What you will do:
Copy the data below word for word.

--- START OF Listed records ---

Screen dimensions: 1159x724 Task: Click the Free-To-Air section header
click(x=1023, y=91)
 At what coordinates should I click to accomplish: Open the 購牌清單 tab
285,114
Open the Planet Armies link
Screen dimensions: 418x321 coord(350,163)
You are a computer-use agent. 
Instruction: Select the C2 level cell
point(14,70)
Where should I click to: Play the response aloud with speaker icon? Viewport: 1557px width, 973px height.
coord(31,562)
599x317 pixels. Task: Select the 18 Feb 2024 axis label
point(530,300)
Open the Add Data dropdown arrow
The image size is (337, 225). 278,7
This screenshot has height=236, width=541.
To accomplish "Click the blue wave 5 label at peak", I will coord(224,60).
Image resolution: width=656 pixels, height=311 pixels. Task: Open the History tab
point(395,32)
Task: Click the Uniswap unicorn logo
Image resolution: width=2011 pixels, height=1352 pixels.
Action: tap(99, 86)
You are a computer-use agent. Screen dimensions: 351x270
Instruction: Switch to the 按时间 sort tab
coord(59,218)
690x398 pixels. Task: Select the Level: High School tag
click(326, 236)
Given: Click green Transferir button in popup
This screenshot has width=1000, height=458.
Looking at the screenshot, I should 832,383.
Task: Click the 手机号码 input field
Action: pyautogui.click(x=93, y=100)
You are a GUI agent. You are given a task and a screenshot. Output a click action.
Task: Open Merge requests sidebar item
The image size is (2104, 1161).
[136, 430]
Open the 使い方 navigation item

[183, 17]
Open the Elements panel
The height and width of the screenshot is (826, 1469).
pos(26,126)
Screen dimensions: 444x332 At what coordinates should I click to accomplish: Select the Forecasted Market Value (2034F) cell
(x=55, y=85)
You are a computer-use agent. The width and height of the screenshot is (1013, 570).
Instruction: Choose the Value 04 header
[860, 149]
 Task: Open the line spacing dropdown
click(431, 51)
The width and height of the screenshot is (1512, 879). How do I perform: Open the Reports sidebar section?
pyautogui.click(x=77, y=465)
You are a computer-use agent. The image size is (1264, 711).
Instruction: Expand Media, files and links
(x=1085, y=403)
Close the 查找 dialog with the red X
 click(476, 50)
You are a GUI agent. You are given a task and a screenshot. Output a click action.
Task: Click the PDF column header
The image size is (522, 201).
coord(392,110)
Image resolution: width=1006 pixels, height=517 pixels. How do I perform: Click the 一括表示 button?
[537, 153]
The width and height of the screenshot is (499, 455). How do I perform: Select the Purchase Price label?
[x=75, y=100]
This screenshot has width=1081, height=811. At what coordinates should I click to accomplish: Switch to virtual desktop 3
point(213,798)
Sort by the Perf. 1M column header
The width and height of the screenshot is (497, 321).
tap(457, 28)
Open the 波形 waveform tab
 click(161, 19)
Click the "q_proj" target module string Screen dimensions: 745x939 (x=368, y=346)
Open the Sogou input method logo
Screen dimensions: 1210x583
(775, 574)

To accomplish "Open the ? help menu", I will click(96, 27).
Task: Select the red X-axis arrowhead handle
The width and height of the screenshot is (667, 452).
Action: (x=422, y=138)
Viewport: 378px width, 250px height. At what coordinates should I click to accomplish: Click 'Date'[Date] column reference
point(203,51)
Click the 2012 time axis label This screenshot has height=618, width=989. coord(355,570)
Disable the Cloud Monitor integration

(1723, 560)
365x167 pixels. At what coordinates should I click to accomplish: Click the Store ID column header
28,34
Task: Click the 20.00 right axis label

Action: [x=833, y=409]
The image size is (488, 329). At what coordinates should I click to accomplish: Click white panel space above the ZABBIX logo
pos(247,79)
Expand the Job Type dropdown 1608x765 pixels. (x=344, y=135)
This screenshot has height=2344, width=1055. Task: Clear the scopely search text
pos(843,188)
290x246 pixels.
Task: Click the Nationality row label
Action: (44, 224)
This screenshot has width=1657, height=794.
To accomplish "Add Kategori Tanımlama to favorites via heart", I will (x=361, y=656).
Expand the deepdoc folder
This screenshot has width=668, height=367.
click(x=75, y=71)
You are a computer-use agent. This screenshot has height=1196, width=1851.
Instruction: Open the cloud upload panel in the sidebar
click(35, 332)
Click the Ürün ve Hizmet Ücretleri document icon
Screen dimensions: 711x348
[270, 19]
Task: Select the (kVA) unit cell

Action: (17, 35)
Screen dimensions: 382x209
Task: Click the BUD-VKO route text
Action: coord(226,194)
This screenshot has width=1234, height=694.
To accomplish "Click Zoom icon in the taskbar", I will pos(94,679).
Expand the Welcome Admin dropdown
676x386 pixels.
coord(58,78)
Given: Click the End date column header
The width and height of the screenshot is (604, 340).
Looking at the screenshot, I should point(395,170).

--- END OF Listed records ---

Solution for this exercise:
Screen dimensions: 1159x724 Task: Click the Free-To-Air section header
click(x=1023, y=91)
 At what coordinates should I click to accomplish: Open the 購牌清單 tab
285,114
Open the Planet Armies link
Screen dimensions: 418x321 coord(350,163)
You are a computer-use agent. 
Instruction: Select the C2 level cell
point(14,70)
Where should I click to: Play the response aloud with speaker icon? Viewport: 1557px width, 973px height.
coord(31,562)
599x317 pixels. Task: Select the 18 Feb 2024 axis label
point(530,300)
Open the Add Data dropdown arrow
The image size is (337, 225). 278,7
This screenshot has height=236, width=541.
To accomplish "Click the blue wave 5 label at peak", I will coord(224,60).
Image resolution: width=656 pixels, height=311 pixels. Task: Open the History tab
point(395,32)
Task: Click the Uniswap unicorn logo
Image resolution: width=2011 pixels, height=1352 pixels.
Action: tap(99, 86)
You are a computer-use agent. Screen dimensions: 351x270
Instruction: Switch to the 按时间 sort tab
coord(59,218)
690x398 pixels. Task: Select the Level: High School tag
click(326, 236)
Given: Click green Transferir button in popup
This screenshot has width=1000, height=458.
Looking at the screenshot, I should 832,383.
Task: Click the 手机号码 input field
Action: pyautogui.click(x=93, y=100)
You are a GUI agent. You are given a task and a screenshot. Output a click action.
Task: Open Merge requests sidebar item
The image size is (2104, 1161).
[136, 430]
Open the 使い方 navigation item

[183, 17]
Open the Elements panel
The height and width of the screenshot is (826, 1469).
pos(26,126)
Screen dimensions: 444x332 At what coordinates should I click to accomplish: Select the Forecasted Market Value (2034F) cell
(x=55, y=85)
You are a computer-use agent. The width and height of the screenshot is (1013, 570).
Instruction: Choose the Value 04 header
[860, 149]
 Task: Open the line spacing dropdown
click(431, 51)
The width and height of the screenshot is (1512, 879). How do I perform: Open the Reports sidebar section?
pyautogui.click(x=77, y=465)
You are a computer-use agent. The image size is (1264, 711).
Instruction: Expand Media, files and links
(x=1085, y=403)
Close the 查找 dialog with the red X
 click(476, 50)
You are a GUI agent. You are given a task and a screenshot. Output a click action.
Task: Click the PDF column header
The image size is (522, 201).
coord(392,110)
Image resolution: width=1006 pixels, height=517 pixels. How do I perform: Click the 一括表示 button?
[537, 153]
The width and height of the screenshot is (499, 455). How do I perform: Select the Purchase Price label?
[x=75, y=100]
This screenshot has width=1081, height=811. At what coordinates should I click to accomplish: Switch to virtual desktop 3
point(213,798)
Sort by the Perf. 1M column header
The width and height of the screenshot is (497, 321).
tap(457, 28)
Open the 波形 waveform tab
 click(161, 19)
Click the "q_proj" target module string Screen dimensions: 745x939 (x=368, y=346)
Open the Sogou input method logo
Screen dimensions: 1210x583
(775, 574)

To accomplish "Open the ? help menu", I will click(96, 27).
Task: Select the red X-axis arrowhead handle
The width and height of the screenshot is (667, 452).
Action: (x=422, y=138)
Viewport: 378px width, 250px height. At what coordinates should I click to accomplish: Click 'Date'[Date] column reference
point(203,51)
Click the 2012 time axis label This screenshot has height=618, width=989. coord(355,570)
Disable the Cloud Monitor integration

(1723, 560)
365x167 pixels. At what coordinates should I click to accomplish: Click the Store ID column header
28,34
Task: Click the 20.00 right axis label

Action: [x=833, y=409]
The image size is (488, 329). At what coordinates should I click to accomplish: Click white panel space above the ZABBIX logo
pos(247,79)
Expand the Job Type dropdown 1608x765 pixels. (x=344, y=135)
This screenshot has height=2344, width=1055. Task: Clear the scopely search text
pos(843,188)
290x246 pixels.
Task: Click the Nationality row label
Action: (44, 224)
This screenshot has width=1657, height=794.
To accomplish "Add Kategori Tanımlama to favorites via heart", I will (x=361, y=656).
Expand the deepdoc folder
This screenshot has width=668, height=367.
click(x=75, y=71)
You are a computer-use agent. This screenshot has height=1196, width=1851.
Instruction: Open the cloud upload panel in the sidebar
click(35, 332)
Click the Ürün ve Hizmet Ücretleri document icon
Screen dimensions: 711x348
[270, 19]
Task: Select the (kVA) unit cell

Action: (17, 35)
Screen dimensions: 382x209
Task: Click the BUD-VKO route text
Action: coord(226,194)
This screenshot has width=1234, height=694.
To accomplish "Click Zoom icon in the taskbar", I will pos(94,679).
Expand the Welcome Admin dropdown
676x386 pixels.
coord(58,78)
Given: Click the End date column header
The width and height of the screenshot is (604, 340).
Looking at the screenshot, I should point(395,170).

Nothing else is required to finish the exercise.